* **Directions for this task**
List every proper name in the passage on retributive compensation below, counting words formed from a name. Give each one once, in the order it first appears.


yet it was said. the next possible version, the version that was assumed to be true at the time, was compensatory retribution. i think this is a dangerous line to go down in the modern sense but at the time it made a huge amount of sense. the idea was that there was a set financial compensation for crimes against others. cause someone to be hurt and you have to give them more than the money they’d have lost from not being able to work while they recover. kill someone and you owe their family vast sums of money. and the most important part of this was that it scaled based on the simple matter of potential payment. so a rich person couldn’t just kill someone then pay their family for the privilege. the rich were given immense fines for their crimes to make them difficult to justify – it was prohibitively expensive to pay off the family of a victim. which answer the question of why this was instituted. if you understand what predated it.

the system that came before was very simple. if you hurt someone, you were dragged in front of someone who would judge you – a religious or political leader, usually the same thing but with a few subtle differences we don’t need to get into here, especially in the egyptian context. then you stated your justification. if they agreed with you, you got away with it. if they didn’t, the punishment was generally whatever the judge thought appropriate at the time. the important part, though, is that there was a pretty good chance you could get away with it if you were “justified”. this was a huge change in that concept. the idea wasn’t “an eye for an eye if it’s not justified and a tooth for a tooth if they haven’t hurt you”. it was retributive compensation for harm even if you had a good reason to do it. there was no more “getting-away-with-it” potential. why was this significant? because we’re talking about creating a stable society. the opposite of a stable society may be understood as one where people continuously fight against each other. or where one bad deed turns into hundreds, back and forth. that’s not just a theoretical state. that’s what happened in most of the levant (especially what’s now the arab lands) for many thousands of years. realistically until the rise of islam with its new brand of justice and stability, arab nomadic societies engaged in the sort of vendettas that would make sicilians surprised at their severity and length. so did the israelites. until leviticus. enter moses and standardized retributive punishment in economic terms.

but that was then, as they say. and this is a new age. so we have the third interpretative model and i think it’s just as valid from a historical perspective and far more applicable to our modern society.

* **Supplied data**
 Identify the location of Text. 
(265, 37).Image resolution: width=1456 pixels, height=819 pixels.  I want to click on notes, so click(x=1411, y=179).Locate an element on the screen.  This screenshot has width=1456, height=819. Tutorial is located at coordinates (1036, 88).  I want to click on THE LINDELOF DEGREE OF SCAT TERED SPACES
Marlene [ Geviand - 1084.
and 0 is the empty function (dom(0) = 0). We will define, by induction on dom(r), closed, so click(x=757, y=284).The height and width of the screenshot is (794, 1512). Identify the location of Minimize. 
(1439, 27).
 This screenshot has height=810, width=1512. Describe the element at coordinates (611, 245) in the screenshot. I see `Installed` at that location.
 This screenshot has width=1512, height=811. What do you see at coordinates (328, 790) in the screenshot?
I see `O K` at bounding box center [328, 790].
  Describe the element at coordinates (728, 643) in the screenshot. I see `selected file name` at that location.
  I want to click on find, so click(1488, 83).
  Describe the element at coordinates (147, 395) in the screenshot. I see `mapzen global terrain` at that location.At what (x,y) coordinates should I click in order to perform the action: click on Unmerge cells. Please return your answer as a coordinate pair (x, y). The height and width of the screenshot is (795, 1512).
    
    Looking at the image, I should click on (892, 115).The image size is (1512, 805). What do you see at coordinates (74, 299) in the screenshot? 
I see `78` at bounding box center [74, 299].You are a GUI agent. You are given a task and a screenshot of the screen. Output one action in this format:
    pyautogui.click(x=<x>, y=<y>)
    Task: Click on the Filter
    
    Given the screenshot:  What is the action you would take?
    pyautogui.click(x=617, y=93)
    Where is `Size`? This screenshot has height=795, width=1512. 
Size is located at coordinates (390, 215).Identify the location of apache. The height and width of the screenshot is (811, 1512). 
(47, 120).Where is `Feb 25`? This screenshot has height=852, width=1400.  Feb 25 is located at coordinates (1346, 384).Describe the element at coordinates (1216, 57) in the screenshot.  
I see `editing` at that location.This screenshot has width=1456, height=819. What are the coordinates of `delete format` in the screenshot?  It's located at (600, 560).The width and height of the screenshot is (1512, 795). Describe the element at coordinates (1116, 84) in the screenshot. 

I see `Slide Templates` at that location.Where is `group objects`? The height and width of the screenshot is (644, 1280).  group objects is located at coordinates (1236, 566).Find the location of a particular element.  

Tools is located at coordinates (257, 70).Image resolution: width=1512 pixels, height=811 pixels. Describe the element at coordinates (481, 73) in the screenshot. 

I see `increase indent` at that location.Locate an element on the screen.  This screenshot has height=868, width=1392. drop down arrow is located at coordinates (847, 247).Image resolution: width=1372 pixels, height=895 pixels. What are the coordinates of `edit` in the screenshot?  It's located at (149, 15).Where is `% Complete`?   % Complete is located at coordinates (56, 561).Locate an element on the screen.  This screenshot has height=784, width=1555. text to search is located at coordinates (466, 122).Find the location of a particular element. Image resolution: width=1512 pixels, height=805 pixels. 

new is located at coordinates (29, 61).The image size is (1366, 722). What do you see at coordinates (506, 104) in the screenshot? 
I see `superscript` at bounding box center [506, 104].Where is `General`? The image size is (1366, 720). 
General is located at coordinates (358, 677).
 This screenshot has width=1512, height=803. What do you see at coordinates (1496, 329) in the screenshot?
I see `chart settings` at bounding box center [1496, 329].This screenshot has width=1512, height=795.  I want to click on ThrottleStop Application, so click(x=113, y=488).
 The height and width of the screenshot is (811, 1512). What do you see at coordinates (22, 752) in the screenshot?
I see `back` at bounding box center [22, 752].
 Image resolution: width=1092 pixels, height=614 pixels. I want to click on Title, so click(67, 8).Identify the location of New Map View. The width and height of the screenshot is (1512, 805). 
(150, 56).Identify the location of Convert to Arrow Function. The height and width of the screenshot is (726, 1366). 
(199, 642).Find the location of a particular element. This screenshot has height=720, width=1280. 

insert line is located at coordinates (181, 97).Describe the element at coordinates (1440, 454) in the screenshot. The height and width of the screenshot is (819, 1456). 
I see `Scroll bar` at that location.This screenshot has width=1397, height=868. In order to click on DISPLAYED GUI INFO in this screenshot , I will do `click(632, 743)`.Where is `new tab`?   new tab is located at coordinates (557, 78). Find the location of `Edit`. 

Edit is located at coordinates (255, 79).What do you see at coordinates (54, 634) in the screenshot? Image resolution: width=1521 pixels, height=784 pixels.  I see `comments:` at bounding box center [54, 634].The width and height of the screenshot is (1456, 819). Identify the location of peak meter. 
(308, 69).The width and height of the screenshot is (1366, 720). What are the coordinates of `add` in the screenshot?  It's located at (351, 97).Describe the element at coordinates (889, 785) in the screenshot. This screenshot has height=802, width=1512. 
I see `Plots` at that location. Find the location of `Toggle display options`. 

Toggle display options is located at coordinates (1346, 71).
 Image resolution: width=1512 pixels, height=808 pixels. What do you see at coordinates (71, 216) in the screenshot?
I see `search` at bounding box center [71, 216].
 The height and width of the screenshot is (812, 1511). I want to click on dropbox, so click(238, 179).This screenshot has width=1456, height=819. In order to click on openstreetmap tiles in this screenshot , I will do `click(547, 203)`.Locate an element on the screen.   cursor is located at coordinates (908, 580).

* **Result for this task**
egyptian, levant, arab, islam, sicilians, israelites, leviticus, moses